Any organisation or artist knows of the unpaid labour in developing proposals to tender for a project you might never be a part of. It is rare to be paid to think of an idea and rarer still to be offered a programme designed to direct and support you to do so. Some teams did come with the kernel of an idea, many came with a theme or question, and others turned up with nothing but the people they had assembled. Having just a team is potent and risky, offering a democracy of cross collaboration that is unusual for work of this scale. There is a luxury to getting to know people and paying them to see what happens. What followed was a process both structured and open enough to allow different approaches to developing a project to reach 66 million people. 

Tensions and sparks 

The teams were up against it. They faced not only the restrictions of online working and a short development period, but also the politics of being involved in a project to reinvent the idea of a ‘national festival’.

Although there were 30 teams, in reality it was several hundred individuals trying to make creative connections. Many people were meeting their collaborators for the first time online and the tentative beginning stages of working relationships were fast-tracked. The 'big thinking' highs of four weeks of network building was followed by an intense focus on how to make these ideas possible. 

In this second phase I saw teams solidify, essentially operating as temporary companies. Some engaged further creatives and advisors to support their project in this feasibility stage, growing investment in Festival UK* 2022 and widening its impact. From behind my screen, I was watching artists, scientists and technologists think through what each of their fields could contribute to these multi-million-pound projects. What are the creative ideas of an astrophysicist? What can't you do if you have the knowledge and outreach of a major tech company? Solutions emerged from these cross-sector frictions. Wild and innovative outcomes happen when different sectors have space to collide. 

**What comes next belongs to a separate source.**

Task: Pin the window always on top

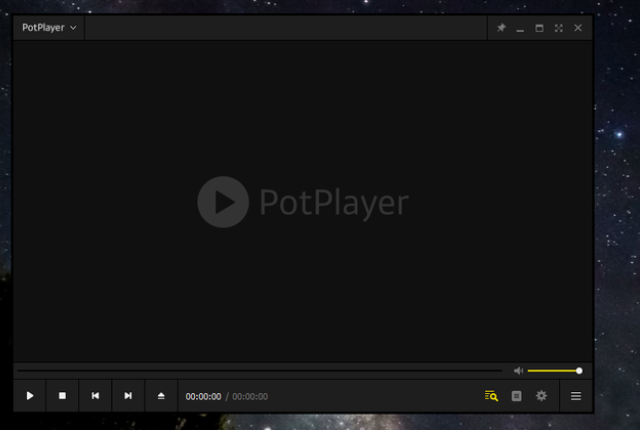Action: point(501,28)
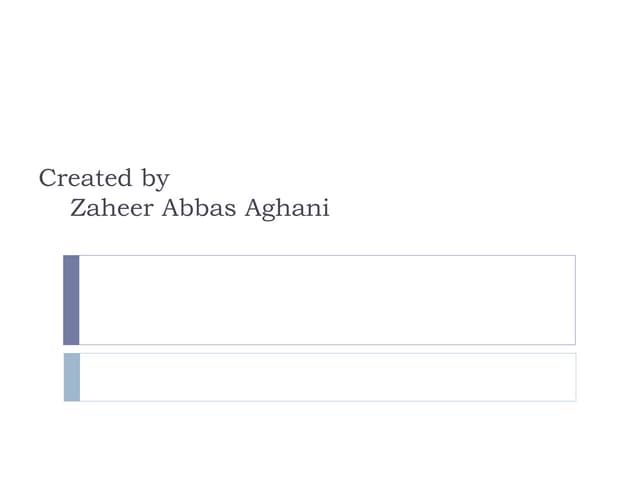Click the capital "C" in "Created"
Screen dimensions: 640x480
coord(47,178)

The questions and challenges of what Festival UK* 2022 will represent were embedded in the process. What I saw was the creation of projects that were designed to respond to them.

Did it work?

From a network and community point of view, creative connections and cross collaborations have been made. There is a sense that ‘even if we don’t get through, this has been useful’. There will be loss for the teams that don’t make the final 10, but in theory, getting paid to think, design and try leads to a healthier, more inclusive arts culture than simply mourning the cost of your labour.

The themes within the concepts conceived are broad and overarching, ranging from the future, sustainability, new rituals, facing up to the past, space as a place and spaces for many. This process led to ideas that would have never been commissioned or curated in the traditional sense. However, it’s not completely democratic – there is still top-down decision making to ensure curatorial cohesion and operational delivery. 

In a utopian world, where creatives and the country as whole are not under huge financial constraints, this process could offer a blueprint for future commissions beyond the prescriptive response to a tight brief. It could open up who creates projects and who participates, but it requires money, time, and sustained and dedicated change among organisations who tender, programme and commission arts projects. 

Francesca Millican-Slater is the Writer-in-Residence for Festival UK* 2022.